GeoAI for Smarter Mapping and Urban Mobility at GeoAI Conference 2026

Event announcement for the GeoAI Conference 2026 featuring a talk and paper on deep learning and road data, two portraits of people, logos of GeoAI and HeiGIT, event location Ghent, Belgium, 4 to 6 June 2026
Standort

Ghent, Belgium

Datum und Uhrzeit

Juni 4, 2026 12:00 a.m.

The GeoAI conference is the 1st international conference focused on geospatial artificial intelligence. The conference will be held from 4-6 June 2026 in Ghent, Belgium. It aims to bring together scholars, researchers, and professionals from academia, industry, and government to exchange ideas and explore how GeoAI can advance science and shape society. HeiGIT will present research on knowledge-guided deep learning for land-use and land-cover mapping, as well as scalable traffic speed estimation using OpenStreetMap and Street View imagery.

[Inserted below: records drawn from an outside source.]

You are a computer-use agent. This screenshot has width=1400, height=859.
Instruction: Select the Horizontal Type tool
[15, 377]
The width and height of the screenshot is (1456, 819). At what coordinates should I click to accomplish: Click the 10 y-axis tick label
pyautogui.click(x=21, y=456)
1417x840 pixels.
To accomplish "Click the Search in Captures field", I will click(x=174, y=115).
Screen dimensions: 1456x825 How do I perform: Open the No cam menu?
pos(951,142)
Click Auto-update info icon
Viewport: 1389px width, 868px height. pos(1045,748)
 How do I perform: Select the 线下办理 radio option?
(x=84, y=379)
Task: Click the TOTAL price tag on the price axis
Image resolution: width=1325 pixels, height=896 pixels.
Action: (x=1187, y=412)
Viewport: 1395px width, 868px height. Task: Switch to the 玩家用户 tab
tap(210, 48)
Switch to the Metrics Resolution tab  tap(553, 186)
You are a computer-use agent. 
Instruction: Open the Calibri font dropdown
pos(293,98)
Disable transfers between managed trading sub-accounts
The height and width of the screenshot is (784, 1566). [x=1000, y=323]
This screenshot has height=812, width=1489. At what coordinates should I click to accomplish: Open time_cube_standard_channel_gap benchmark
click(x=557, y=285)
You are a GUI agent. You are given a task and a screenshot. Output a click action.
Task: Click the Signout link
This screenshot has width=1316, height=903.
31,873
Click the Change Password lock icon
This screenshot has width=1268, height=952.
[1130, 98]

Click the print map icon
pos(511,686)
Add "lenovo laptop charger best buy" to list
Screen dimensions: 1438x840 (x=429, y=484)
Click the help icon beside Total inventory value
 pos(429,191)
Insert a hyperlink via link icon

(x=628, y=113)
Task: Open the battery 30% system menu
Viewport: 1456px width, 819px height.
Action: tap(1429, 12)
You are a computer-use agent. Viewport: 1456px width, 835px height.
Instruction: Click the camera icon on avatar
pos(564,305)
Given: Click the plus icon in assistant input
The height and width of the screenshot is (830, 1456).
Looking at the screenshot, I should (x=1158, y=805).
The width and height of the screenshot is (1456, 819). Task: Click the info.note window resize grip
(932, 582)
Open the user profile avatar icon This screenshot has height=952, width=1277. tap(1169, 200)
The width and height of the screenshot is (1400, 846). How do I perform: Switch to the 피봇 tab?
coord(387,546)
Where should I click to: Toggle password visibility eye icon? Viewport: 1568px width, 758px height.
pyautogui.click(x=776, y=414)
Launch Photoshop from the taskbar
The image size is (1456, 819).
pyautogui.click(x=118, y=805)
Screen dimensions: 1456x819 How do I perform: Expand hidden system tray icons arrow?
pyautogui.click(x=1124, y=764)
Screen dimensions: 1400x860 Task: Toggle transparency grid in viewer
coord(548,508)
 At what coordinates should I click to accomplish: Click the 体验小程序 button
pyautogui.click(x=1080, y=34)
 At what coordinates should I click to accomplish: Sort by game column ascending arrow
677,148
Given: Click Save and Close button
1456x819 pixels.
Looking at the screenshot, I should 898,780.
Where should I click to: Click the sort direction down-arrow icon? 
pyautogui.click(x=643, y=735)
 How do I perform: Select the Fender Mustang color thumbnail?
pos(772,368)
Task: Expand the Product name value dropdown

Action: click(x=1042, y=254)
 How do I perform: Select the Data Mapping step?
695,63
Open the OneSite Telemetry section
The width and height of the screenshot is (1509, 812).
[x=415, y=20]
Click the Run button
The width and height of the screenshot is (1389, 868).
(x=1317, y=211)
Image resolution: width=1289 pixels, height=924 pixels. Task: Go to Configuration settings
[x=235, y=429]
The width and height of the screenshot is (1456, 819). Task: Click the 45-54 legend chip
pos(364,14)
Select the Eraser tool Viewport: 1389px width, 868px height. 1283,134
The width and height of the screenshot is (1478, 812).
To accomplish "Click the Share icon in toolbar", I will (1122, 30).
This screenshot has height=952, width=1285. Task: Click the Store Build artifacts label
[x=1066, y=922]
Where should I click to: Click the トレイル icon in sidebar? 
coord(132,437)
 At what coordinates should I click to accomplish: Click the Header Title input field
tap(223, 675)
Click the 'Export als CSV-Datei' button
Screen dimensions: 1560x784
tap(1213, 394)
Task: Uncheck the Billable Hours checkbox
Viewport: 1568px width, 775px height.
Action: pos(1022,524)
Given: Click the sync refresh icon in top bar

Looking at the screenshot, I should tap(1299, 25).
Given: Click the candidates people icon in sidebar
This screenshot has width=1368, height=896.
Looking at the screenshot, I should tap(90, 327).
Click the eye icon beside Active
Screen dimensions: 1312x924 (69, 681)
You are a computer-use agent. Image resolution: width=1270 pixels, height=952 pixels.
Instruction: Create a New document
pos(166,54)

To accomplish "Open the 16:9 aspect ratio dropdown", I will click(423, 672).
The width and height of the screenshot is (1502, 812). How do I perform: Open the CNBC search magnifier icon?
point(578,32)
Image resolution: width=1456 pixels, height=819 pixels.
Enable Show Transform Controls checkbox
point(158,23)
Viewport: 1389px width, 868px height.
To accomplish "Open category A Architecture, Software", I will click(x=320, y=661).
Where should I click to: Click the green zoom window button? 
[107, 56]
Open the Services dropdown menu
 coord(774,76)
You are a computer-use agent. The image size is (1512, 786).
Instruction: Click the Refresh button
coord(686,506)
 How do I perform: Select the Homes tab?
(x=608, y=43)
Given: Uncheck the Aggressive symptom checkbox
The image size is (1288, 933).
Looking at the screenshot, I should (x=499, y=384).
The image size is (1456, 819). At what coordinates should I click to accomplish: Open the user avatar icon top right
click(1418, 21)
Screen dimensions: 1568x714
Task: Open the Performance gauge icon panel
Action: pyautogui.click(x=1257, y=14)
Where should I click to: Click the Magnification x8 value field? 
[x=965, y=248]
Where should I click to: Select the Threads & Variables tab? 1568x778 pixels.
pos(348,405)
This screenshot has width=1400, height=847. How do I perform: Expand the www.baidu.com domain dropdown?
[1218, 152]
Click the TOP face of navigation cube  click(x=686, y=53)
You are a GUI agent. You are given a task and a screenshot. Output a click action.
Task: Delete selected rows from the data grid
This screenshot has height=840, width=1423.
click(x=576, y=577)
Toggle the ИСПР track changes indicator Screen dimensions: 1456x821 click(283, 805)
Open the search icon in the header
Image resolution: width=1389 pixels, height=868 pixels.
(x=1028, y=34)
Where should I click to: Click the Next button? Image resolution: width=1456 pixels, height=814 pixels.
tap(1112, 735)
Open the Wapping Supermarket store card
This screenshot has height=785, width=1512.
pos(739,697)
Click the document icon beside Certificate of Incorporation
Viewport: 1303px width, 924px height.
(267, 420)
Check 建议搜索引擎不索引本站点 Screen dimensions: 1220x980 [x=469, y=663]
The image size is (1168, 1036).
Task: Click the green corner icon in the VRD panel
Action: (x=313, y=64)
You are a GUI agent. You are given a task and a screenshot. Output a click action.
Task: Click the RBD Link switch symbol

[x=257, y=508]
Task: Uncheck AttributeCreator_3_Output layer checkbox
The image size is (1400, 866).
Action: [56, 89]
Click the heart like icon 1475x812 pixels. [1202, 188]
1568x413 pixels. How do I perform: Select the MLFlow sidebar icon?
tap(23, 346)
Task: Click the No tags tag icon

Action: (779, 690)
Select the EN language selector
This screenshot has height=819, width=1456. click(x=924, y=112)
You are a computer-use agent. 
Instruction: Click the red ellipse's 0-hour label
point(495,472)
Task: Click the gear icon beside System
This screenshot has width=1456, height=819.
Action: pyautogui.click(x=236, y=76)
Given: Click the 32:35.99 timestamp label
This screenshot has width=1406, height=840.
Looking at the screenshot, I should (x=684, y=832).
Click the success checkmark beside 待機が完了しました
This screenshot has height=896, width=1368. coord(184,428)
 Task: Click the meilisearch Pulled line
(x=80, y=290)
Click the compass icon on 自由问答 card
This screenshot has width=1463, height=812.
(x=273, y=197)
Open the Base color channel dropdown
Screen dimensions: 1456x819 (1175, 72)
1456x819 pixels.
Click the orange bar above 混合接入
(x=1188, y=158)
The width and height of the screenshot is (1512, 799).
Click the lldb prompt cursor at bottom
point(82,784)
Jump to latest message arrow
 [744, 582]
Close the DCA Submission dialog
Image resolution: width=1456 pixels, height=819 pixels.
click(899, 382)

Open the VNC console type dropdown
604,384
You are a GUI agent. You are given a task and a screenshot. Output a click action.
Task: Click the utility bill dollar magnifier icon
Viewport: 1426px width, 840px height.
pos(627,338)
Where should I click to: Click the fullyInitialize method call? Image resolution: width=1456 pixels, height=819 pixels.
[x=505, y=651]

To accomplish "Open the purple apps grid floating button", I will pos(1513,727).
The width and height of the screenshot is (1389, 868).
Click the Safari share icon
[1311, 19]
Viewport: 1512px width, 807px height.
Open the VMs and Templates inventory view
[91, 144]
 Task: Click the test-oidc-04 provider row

Talk: Guiding Deep Learning with Landscape Metrics for LULC Mapping Applications

Session #4: LULC mapping (June 4, 14:30-16:15)

Presenter: Nikolaos Kolaxidis

Deep learning has become a core methodology in GeoAI and remote sensing, yet many models operate with limited integration of geographic principles, leading to high computational costs and geographically implausible predictions, particularly in heterogeneous landscapes. In this work, we explore how landscape-related geographic knowledge can be explicitly encoded and integrated into deep learning models as a regularization signal. Building on an initial analysis of multi-level landscape metrics derived from OpenStreetMap, we show that these metrics capture structural similarities and differences across regions and can serve as a transferable reference. We propose a two-head architecture based on SegFormer, where a standard semantic segmentation head is complemented by a regression head that predicts landscape metrics from the segmentation output. A composite loss combines cross-entropy with a landscape metrics-based regularization term, enabling geographically informed training. Preliminary experiments demonstrate model convergence but highlight challenges related to computational overhead and loss design, motivating the use of distributional losses for more informative guidance. Overall, this work provides a first step toward knowledge-guided deep learning in GeoAI, emphasizing the role of spatial structure, scale, and geographic context for more interpretable and sustainable models.

Paper: Estimating road speed classes: Integrating OpenStreetMap and Street View imagery for missing data imputation

Session #9: Street-level visual intelligence and perception 2 (June 5, 14:30-16:00)

Presenter: Shiyu Tang

Traffic speed is a significant indicator for evaluating road network performance and supporting intelligent transportation systems, as it informs congestion management, routing, and operational decisions. Although traffic information is available from commercial platforms and sensor-based monitoring systems, such data are often costly, proprietary, or spatially limited, which restricts their broader usability. To overcome these limitations, we designed a spatial prediction model based on the Graph Sample and Aggregation (GraphSAGE) to infer traffic speeds in unobserved areas. Instead of predicting continuous speed values, we classified traffic into speed classes, which enhanced model robustness in the absence of historical observations and better reflected long-term typical traffic patterns relevant to downstream applications such as routing, emission assessment, and traffic management. Taking Berlin as a case study, the model incorporated multi-source features, including topological features, OpenStreetMap-based road features, and semantic Street View imagery indicators. Uber Movement average speed data were used as supervised learning labels. Results showed that the multi-source feature fusion improved the prediction performance, with the F1 score increasing from 0.6228 to 0.6917. Feature analysis revealed that OSM contextual features contributed the most under limited label coverage, while Street View imagery added complementary information to facilitate model discrimination. Despite only 28 % of road segments being covered by Uber observations, similar feature patterns between labeled and unlabeled areas enabled the model to generalize and infer missing speed data citywide. The framework makes scalable and low-cost speed class inference available for urban traffic monitoring and modeling.